**WHAT YOU WILL DO:** Scale the listing below from the line containing "You are a computer-use agent." down through the line containing "pos(161,441)", both included: repeat every line, requests too, but multiply each coordinate in the answers by 0.25 and round to whole numbers, with halves going up. Leave the pictures out of your answer.

**DATA FOR THE TASK:**
════════════════════

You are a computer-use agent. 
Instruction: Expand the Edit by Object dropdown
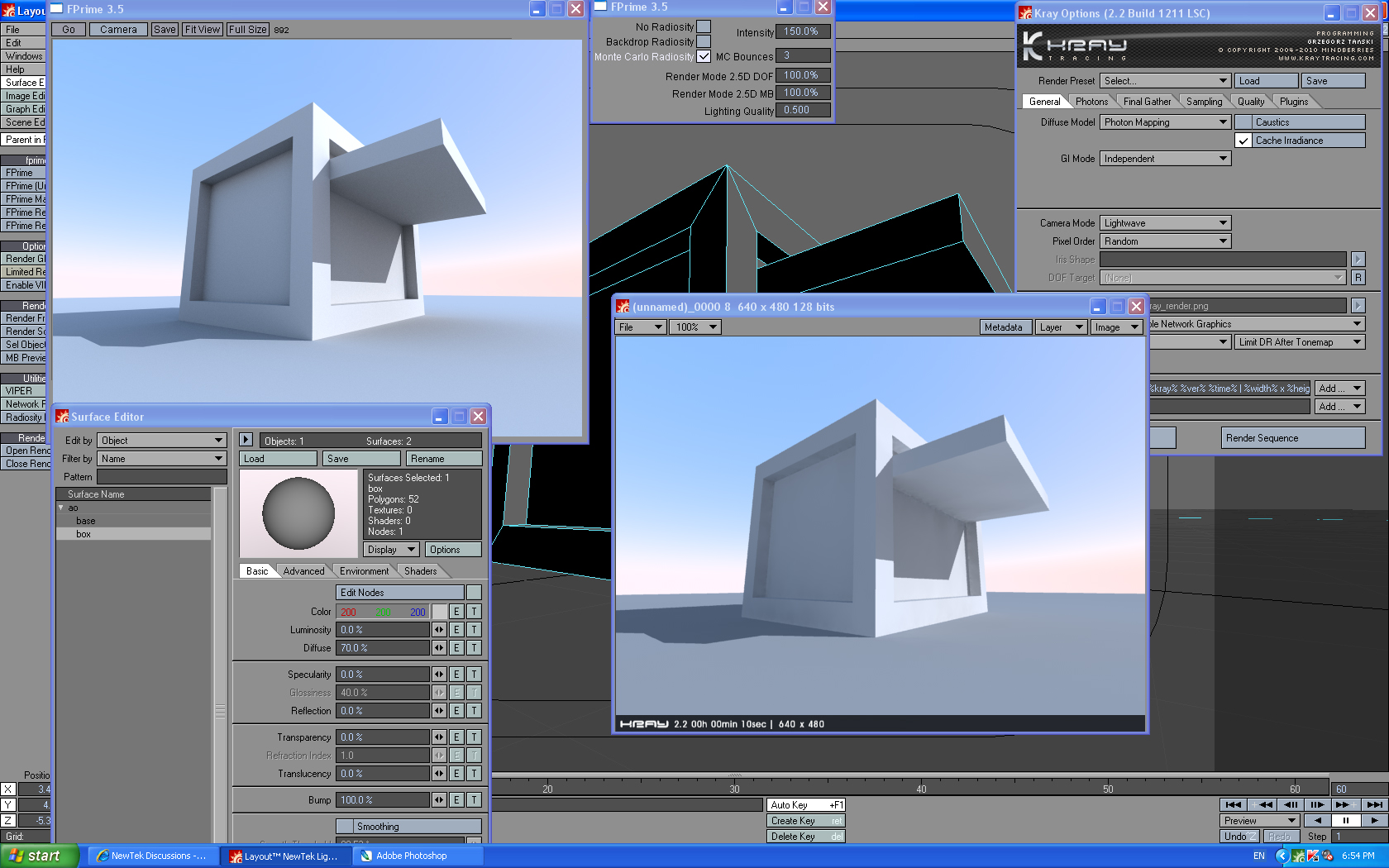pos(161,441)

════════════════════

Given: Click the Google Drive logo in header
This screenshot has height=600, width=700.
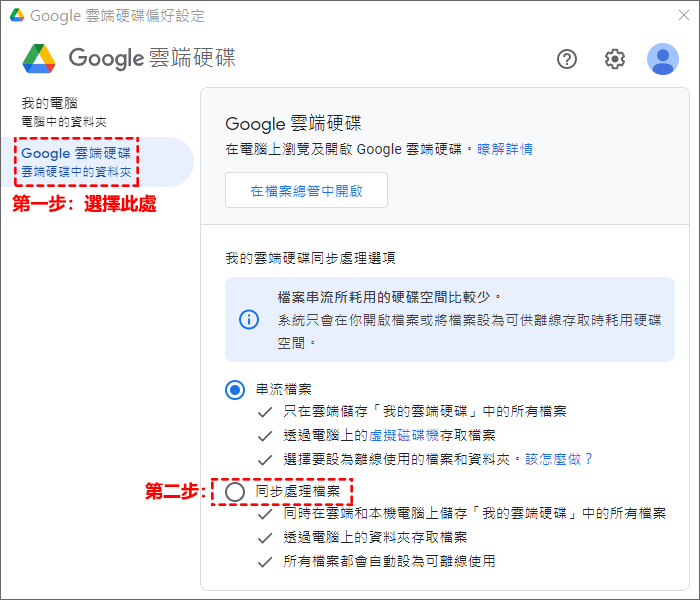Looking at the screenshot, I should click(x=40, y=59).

════════════════════

**TASK OUTPUT:**
You are a computer-use agent. 
Instruction: Expand the Edit by Object dropdown
pos(40,110)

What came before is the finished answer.